Ledakan tambang, 21 tewas

Ledakan di satu tambang Cina di provinsi Guizhou, di barat-daya, menyebabkan 21 pekerja tewas, kata laporan-laporan media negara.
Kantor berita Xinhua melaporkan bahwa sepuluh pekerja lainnya diselamatkan atau berhasil melarikan diri menyusul ledakan di tambang batubara swasta di dekat kota Anshun.
Operasi pertolongan masih berlanjut di lokasi tambang karena ada sejumlah pekerja tak terdaftar yang diduga bekerja di bawah tanah.

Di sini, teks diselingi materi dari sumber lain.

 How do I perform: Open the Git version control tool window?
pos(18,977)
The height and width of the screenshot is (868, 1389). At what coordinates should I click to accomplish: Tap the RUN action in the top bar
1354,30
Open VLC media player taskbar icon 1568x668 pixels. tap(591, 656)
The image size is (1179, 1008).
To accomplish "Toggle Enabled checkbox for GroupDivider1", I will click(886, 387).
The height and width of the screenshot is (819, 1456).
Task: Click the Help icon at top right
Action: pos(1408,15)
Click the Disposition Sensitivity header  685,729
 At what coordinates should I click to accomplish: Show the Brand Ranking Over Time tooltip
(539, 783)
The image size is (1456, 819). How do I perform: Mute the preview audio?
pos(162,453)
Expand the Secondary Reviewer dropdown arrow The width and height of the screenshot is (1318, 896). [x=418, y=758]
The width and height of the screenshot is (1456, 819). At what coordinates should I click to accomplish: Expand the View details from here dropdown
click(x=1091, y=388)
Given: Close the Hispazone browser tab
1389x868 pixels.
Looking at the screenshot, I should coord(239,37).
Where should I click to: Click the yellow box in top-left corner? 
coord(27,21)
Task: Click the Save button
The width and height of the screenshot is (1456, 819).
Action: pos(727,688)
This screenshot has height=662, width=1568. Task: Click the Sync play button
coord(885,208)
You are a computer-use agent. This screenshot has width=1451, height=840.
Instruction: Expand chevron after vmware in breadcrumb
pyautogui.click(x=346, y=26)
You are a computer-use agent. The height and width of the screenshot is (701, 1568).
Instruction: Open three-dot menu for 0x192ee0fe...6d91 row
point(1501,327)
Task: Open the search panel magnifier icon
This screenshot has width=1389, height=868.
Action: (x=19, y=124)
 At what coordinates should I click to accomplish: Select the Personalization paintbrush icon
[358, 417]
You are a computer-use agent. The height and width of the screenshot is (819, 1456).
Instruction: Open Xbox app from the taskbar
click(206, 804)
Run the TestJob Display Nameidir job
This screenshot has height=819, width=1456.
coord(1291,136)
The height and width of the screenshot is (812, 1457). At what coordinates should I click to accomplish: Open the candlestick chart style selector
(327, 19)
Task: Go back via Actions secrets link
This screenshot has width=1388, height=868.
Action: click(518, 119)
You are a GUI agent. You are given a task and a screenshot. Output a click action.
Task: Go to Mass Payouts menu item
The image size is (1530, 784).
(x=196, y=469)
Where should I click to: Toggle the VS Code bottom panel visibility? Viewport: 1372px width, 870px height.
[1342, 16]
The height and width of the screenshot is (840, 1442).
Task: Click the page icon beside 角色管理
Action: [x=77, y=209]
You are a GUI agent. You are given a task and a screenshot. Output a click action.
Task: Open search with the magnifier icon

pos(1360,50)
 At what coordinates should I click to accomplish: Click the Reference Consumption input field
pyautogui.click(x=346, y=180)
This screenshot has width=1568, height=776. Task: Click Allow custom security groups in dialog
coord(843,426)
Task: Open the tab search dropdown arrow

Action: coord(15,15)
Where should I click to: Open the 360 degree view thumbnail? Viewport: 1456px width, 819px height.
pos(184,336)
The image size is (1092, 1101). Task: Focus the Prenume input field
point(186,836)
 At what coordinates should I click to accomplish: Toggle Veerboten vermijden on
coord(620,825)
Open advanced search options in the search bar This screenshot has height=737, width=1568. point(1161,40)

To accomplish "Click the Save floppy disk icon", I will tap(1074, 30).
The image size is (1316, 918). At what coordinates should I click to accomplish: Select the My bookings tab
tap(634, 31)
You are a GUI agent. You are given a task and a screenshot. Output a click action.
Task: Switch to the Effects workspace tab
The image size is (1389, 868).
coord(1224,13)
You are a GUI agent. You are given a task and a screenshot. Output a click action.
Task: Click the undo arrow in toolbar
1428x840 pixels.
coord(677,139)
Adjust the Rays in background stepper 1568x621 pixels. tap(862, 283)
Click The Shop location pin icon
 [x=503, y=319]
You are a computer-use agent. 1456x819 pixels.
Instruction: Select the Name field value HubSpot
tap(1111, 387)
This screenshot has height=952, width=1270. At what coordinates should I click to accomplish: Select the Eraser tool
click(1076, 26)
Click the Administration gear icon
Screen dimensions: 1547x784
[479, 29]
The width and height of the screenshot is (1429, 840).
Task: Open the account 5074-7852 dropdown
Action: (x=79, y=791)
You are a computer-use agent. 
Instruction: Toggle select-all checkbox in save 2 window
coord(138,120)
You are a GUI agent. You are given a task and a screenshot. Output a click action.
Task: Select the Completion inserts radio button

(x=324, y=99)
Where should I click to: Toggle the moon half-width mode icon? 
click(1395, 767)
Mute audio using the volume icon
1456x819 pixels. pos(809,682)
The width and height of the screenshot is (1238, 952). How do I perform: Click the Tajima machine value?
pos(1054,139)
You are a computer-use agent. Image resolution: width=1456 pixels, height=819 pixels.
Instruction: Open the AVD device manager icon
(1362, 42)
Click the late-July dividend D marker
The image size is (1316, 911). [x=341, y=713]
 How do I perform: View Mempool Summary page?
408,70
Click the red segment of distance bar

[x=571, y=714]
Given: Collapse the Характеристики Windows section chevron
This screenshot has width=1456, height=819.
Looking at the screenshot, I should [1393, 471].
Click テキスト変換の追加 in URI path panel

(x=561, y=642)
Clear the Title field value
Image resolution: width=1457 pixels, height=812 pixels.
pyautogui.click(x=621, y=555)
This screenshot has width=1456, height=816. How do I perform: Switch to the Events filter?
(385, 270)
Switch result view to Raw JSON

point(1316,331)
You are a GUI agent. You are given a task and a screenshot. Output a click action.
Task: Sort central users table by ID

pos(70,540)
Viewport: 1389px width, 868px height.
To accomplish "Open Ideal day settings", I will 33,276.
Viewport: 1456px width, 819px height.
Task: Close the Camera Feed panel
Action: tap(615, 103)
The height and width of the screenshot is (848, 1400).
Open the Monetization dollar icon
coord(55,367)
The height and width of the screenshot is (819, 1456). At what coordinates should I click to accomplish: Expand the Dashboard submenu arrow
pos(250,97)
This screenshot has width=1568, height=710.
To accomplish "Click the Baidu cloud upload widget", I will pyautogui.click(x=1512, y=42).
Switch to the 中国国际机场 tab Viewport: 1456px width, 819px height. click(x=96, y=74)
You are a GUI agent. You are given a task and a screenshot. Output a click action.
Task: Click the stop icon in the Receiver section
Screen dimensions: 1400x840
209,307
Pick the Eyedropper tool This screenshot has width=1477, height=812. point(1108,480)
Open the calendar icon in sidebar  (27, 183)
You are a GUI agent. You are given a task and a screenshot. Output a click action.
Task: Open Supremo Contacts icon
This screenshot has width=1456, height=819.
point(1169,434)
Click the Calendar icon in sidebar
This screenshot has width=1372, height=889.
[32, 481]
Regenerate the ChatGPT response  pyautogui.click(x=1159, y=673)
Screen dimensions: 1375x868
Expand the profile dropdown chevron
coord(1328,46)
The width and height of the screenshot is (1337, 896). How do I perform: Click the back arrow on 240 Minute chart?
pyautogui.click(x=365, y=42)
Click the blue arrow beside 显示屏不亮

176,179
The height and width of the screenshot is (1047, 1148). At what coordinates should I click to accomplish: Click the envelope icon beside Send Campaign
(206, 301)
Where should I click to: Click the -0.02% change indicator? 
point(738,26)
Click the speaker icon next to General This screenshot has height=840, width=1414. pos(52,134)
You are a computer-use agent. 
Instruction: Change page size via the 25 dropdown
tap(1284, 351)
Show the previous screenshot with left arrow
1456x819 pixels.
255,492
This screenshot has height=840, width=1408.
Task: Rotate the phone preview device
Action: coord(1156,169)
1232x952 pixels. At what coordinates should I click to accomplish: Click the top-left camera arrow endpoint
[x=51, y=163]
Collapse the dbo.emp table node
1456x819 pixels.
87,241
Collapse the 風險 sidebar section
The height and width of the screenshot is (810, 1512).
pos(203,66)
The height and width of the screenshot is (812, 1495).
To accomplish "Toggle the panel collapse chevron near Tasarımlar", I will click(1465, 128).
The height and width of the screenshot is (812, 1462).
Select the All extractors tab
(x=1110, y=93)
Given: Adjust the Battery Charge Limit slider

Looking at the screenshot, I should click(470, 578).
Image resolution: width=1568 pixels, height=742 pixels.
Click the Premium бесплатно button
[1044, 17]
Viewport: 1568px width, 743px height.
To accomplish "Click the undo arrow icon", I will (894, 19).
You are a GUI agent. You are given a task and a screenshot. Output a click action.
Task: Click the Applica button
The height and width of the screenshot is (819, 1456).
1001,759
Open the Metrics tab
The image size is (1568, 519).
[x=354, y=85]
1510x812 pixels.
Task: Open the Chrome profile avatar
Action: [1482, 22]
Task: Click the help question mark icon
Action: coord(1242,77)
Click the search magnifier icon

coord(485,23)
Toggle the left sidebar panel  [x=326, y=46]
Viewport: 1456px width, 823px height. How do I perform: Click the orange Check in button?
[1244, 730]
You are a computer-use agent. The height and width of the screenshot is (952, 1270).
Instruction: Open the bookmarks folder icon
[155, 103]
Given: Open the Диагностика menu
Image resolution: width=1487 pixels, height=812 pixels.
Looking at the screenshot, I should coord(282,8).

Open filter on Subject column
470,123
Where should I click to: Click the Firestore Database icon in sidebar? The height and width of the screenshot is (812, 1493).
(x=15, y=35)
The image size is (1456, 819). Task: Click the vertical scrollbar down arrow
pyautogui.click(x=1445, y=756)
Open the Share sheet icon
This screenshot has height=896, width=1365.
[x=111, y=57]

Meskipun sudah dilakukan langkah peningkatan keselamatan, sektor pertambangan Cina masih termasuk salah satu yang paling berbahaya di dunia.
Seorang petugas penyelamat di tambang Anshun mengatakan lima dari 10 orang yang diketahui selamat sudah dibawa ke rumah sakit karena mengalami gangguan pernapasan akibat menghirup karbon-monoksida.
"Kami tiba di tambang untuk melakukan operasi pertolongan pada tengah malam, dan ikut membantu tiga dari sepuluh pekerja yang selamat itu keluar dari terowongan," kata pria yang bernama Zhao kepada Xinhua.
Menurut angka resmi, 2.631 pekerja tambang meninggal dunia dalam 1.616 kecelakaan tambang di Cina pada tahun 2009, turun 18% dari tahun 2008.
Pemerintah sudah meningkatkan upaya untuk memperbaiki keselamatan industri pertambangan dalam tahun-tahun belakangan ini dengan memberlakukan sejumlah peraturan dan mengambil tindakan untuk menutup tambang-tambang gelap.